[Opening DATASET RECORDS section]

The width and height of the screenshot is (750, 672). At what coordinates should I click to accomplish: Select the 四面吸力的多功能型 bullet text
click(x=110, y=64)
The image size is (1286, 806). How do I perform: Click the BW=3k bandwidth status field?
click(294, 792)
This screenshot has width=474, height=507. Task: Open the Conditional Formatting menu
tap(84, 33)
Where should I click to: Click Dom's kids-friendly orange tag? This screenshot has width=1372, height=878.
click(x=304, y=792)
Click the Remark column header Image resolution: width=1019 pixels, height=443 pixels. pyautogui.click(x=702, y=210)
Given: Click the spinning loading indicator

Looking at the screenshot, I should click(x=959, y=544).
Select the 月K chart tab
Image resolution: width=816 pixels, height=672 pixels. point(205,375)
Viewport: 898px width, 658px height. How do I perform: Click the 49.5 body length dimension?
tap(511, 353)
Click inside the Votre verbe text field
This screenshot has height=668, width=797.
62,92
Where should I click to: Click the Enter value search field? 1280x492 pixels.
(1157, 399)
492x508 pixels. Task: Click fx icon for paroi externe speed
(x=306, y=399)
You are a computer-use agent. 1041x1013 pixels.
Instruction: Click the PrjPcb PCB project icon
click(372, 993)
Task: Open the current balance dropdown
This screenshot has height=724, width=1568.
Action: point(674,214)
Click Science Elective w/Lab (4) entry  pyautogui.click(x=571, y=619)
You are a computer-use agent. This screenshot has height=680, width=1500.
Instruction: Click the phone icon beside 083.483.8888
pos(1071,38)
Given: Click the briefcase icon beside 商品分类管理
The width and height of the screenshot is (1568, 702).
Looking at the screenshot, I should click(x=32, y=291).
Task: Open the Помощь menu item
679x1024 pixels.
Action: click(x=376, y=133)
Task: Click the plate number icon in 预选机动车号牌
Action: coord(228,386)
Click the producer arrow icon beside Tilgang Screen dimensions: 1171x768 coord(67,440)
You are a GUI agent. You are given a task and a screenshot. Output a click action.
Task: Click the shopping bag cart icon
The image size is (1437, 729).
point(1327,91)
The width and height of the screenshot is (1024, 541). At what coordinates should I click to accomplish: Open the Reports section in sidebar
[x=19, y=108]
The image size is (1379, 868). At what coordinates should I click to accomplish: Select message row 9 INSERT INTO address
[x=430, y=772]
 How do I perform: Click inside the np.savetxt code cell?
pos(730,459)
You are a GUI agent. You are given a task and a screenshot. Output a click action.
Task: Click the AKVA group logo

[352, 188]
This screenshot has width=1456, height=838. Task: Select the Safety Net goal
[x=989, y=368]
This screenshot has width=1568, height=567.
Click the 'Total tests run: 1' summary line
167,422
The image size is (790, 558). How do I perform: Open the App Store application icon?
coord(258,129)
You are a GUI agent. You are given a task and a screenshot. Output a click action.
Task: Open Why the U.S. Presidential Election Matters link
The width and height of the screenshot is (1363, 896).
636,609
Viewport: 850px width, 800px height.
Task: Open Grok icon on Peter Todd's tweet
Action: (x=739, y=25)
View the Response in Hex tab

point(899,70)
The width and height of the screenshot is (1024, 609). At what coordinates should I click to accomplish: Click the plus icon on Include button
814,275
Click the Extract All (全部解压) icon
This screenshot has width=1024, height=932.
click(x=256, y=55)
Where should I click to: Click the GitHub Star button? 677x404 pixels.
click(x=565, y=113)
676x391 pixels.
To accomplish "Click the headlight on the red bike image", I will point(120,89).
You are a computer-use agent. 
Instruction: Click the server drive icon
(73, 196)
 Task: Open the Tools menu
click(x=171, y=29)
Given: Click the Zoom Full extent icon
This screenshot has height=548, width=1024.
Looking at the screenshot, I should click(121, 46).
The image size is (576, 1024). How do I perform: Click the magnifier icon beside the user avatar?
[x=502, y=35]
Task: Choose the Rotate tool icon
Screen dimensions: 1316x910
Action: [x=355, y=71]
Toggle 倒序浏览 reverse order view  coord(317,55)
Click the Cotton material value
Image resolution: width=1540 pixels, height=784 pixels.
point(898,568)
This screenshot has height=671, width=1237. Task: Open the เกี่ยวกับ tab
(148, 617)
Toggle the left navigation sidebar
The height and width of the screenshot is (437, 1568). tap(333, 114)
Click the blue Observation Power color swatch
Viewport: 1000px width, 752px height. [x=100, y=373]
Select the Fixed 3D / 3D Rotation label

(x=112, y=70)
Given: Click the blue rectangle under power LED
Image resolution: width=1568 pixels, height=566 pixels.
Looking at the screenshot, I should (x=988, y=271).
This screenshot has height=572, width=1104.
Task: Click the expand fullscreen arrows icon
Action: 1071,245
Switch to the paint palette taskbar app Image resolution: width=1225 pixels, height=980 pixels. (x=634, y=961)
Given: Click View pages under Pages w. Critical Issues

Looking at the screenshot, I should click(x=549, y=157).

[Closing DATASET RECORDS section]

* _TASK OBJECTIVE_
Quote all of the entries exactly as they appear.

* _SOLUTION_
The width and height of the screenshot is (750, 672). At what coordinates should I click to accomplish: Select the 四面吸力的多功能型 bullet text
click(x=110, y=64)
The image size is (1286, 806). How do I perform: Click the BW=3k bandwidth status field?
click(294, 792)
This screenshot has width=474, height=507. Task: Open the Conditional Formatting menu
tap(84, 33)
Where should I click to: Click Dom's kids-friendly orange tag? This screenshot has width=1372, height=878.
click(x=304, y=792)
Click the Remark column header Image resolution: width=1019 pixels, height=443 pixels. pyautogui.click(x=702, y=210)
Given: Click the spinning loading indicator

Looking at the screenshot, I should click(x=959, y=544).
Select the 月K chart tab
Image resolution: width=816 pixels, height=672 pixels. point(205,375)
Viewport: 898px width, 658px height. How do I perform: Click the 49.5 body length dimension?
tap(511, 353)
Click inside the Votre verbe text field
This screenshot has height=668, width=797.
62,92
Where should I click to: Click the Enter value search field? 1280x492 pixels.
(1157, 399)
492x508 pixels. Task: Click fx icon for paroi externe speed
(x=306, y=399)
You are a computer-use agent. 1041x1013 pixels.
Instruction: Click the PrjPcb PCB project icon
click(372, 993)
Task: Open the current balance dropdown
This screenshot has height=724, width=1568.
Action: point(674,214)
Click Science Elective w/Lab (4) entry  pyautogui.click(x=571, y=619)
You are a computer-use agent. This screenshot has height=680, width=1500.
Instruction: Click the phone icon beside 083.483.8888
pos(1071,38)
Given: Click the briefcase icon beside 商品分类管理
The width and height of the screenshot is (1568, 702).
Looking at the screenshot, I should click(x=32, y=291).
Task: Open the Помощь menu item
679x1024 pixels.
Action: click(x=376, y=133)
Task: Click the plate number icon in 预选机动车号牌
Action: coord(228,386)
Click the producer arrow icon beside Tilgang Screen dimensions: 1171x768 coord(67,440)
You are a GUI agent. You are given a task and a screenshot. Output a click action.
Task: Click the shopping bag cart icon
The image size is (1437, 729).
point(1327,91)
The width and height of the screenshot is (1024, 541). At what coordinates should I click to accomplish: Open the Reports section in sidebar
[x=19, y=108]
The image size is (1379, 868). At what coordinates should I click to accomplish: Select message row 9 INSERT INTO address
[x=430, y=772]
 How do I perform: Click inside the np.savetxt code cell?
pos(730,459)
You are a GUI agent. You are given a task and a screenshot. Output a click action.
Task: Click the AKVA group logo

[352, 188]
This screenshot has width=1456, height=838. Task: Select the Safety Net goal
[x=989, y=368]
This screenshot has width=1568, height=567.
Click the 'Total tests run: 1' summary line
167,422
The image size is (790, 558). How do I perform: Open the App Store application icon?
coord(258,129)
You are a GUI agent. You are given a task and a screenshot. Output a click action.
Task: Open Why the U.S. Presidential Election Matters link
The width and height of the screenshot is (1363, 896).
636,609
Viewport: 850px width, 800px height.
Task: Open Grok icon on Peter Todd's tweet
Action: (x=739, y=25)
View the Response in Hex tab

point(899,70)
The width and height of the screenshot is (1024, 609). At what coordinates should I click to accomplish: Click the plus icon on Include button
814,275
Click the Extract All (全部解压) icon
This screenshot has width=1024, height=932.
click(x=256, y=55)
Where should I click to: Click the GitHub Star button? 677x404 pixels.
click(x=565, y=113)
676x391 pixels.
To accomplish "Click the headlight on the red bike image", I will point(120,89).
You are a computer-use agent. 
Instruction: Click the server drive icon
(73, 196)
 Task: Open the Tools menu
click(x=171, y=29)
Given: Click the Zoom Full extent icon
This screenshot has height=548, width=1024.
Looking at the screenshot, I should click(121, 46).
The image size is (576, 1024). How do I perform: Click the magnifier icon beside the user avatar?
[x=502, y=35]
Task: Choose the Rotate tool icon
Screen dimensions: 1316x910
Action: [x=355, y=71]
Toggle 倒序浏览 reverse order view  coord(317,55)
Click the Cotton material value
Image resolution: width=1540 pixels, height=784 pixels.
point(898,568)
This screenshot has height=671, width=1237. Task: Open the เกี่ยวกับ tab
(148, 617)
Toggle the left navigation sidebar
The height and width of the screenshot is (437, 1568). tap(333, 114)
Click the blue Observation Power color swatch
Viewport: 1000px width, 752px height. [x=100, y=373]
Select the Fixed 3D / 3D Rotation label

(x=112, y=70)
Given: Click the blue rectangle under power LED
Image resolution: width=1568 pixels, height=566 pixels.
Looking at the screenshot, I should (x=988, y=271).
This screenshot has height=572, width=1104.
Task: Click the expand fullscreen arrows icon
Action: 1071,245
Switch to the paint palette taskbar app Image resolution: width=1225 pixels, height=980 pixels. (x=634, y=961)
Given: Click View pages under Pages w. Critical Issues

Looking at the screenshot, I should click(x=549, y=157).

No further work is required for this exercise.